● **PAGE**:
§ §
# Pre M for Winter weeds after reno



## Matthew_73 (Jul 9, 2019)

I have Tenacity and Prodiamine... I used GCI Cool Blue... I had a few spots of Poa in spring... Curious if I can or would be in my best interest to spray in a few weeks... Or is it too late as new week will be in the low 70.s and upper 60's I am on 45 DAG


----------



## RVAGuy (Jul 27, 2020)

The cool season lawn guide says to apply it 60 DAG, as does the Prodiamine label I use. If you seeded at the earliest recommended end of August, you wouldn't apply Prodiamine until the end of October or the beginning of November.


----------



## BrainBailey (Nov 20, 2019)

I'm in the same boat. Curious how effective prodiamine will be in late October, early November. I'm in lower Michigan, so air temps should be averaging around 45 degrees. Anyone have an opinion? Would I be wasting money?


----------



## Big Boy Stan (Aug 27, 2020)

Just another me too looking for this advice.
§ §
● **RECORDED INFORMATION**:
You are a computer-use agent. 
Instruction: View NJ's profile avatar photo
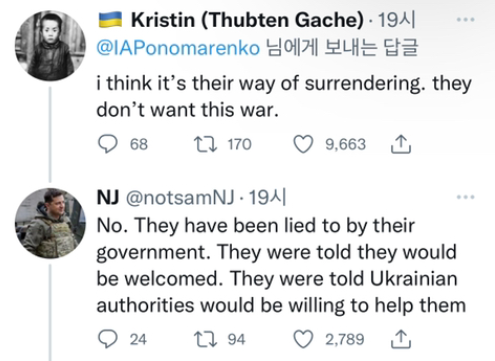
§ §
● **TASK TO COMPLETE**:
Reproduce, word for word, the stretch of the winter weeds thread from "I'm in the same" through "for this advice.".

● **RESULT**:
I'm in the same boat. Curious how effective prodiamine will be in late October, early November. I'm in lower Michigan, so air temps should be averaging around 45 degrees. Anyone have an opinion? Would I be wasting money?


----------



## Big Boy Stan (Aug 27, 2020)

Just another me too looking for this advice.